If you can dance like Yul, you can be proclaimed Boreal King, Cal.
I was going to say that the notion of you being king over a choice like myself was silly but then I read your policy on girl making duck lips and now I see clearly the genius of you being king. I'll give my vote so long as you institute a 'no bowing' policy. Some of us are extremely lazy and this is a must.
No No No your monocle regime I can let pass and your princess/haremess well duh. But a cat for every subject is where I draw the line. I'm off to Tibet with the others punished by tyrants.
I am man enough to admit when I've met my match. You would be a much cooler king. I also agree with you about the ice cream music. When I hear it, I'm reminded of the scary theme music from the Halloween movies and the kidnapper from Chitty Chitty Bang Bang.

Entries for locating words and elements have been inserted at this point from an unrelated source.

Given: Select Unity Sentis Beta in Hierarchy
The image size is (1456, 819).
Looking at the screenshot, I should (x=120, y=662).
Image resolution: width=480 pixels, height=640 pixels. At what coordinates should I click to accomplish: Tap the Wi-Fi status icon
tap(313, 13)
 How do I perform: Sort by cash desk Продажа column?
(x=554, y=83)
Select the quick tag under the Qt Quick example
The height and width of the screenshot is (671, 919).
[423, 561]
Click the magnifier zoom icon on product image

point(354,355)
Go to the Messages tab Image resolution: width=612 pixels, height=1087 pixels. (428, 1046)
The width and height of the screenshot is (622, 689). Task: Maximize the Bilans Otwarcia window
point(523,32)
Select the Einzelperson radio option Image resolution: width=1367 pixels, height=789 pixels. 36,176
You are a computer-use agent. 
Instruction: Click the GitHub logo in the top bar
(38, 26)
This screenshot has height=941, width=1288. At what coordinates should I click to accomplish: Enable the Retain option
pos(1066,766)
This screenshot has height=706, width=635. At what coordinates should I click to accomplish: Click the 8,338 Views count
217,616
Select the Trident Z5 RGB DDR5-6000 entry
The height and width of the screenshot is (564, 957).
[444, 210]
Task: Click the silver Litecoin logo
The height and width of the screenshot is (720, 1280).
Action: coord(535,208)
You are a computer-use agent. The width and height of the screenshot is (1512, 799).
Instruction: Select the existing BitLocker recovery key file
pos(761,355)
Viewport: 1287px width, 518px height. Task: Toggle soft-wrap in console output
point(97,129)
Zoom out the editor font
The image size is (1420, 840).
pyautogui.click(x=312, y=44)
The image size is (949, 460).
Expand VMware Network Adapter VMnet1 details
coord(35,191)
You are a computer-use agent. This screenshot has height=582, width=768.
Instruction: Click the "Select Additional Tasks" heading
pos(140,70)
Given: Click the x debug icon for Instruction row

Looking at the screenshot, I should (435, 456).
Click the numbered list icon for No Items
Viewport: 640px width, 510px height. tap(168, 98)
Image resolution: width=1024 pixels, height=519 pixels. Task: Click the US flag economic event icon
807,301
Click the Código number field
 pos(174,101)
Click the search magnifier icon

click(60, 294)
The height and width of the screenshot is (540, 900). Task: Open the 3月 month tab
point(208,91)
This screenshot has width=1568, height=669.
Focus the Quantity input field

Since you made a Chitty Chitty Bang Bang reference gets you a high postion in the new order Chaka - congrats.
Oh and TS it's not like you would have to bow EVERYDAY and do you really have to be making demands so early in the new administration? Now I gots to make an example of you. Oh well, the Antarctica post will need an ambassador. Park for a permanent winter.
Antarctica!?!?
All I asked for was a no bowing policy. Now I have to lead the coup.
What happened man, you used to stand for fighting the wet menace and now this... power has truly corrupted you.
OMG...resistance already? That was a test and you failed it. OFF WITH THEIR HEADS! - maybe you are right - thanks for bringing me back to Earth brother. Just don't think I am not watching you - you mutant rebellious bastard - SEE, I just did it AGAIN. I don't think I can take the pressure of leadership.
Oh and cs, you don't have to OWN the cat you just have to KNOW the cat and have him stamp your passport. Is all this bitching common among one's subjects? I personally find this lack of total acceptance of my policies without question quite alarming.
Oh forgive me my fearless leader..I learned my lesson from Kingdom wide bowling day with the heads of the leaders of your first coup. I have no problem knowing a cat, but with six kids nothing else is going to crap in my house.
Ah, a breeder. I guess you are safe. All I need is a family vendetta to mess up those open car rides through the cities.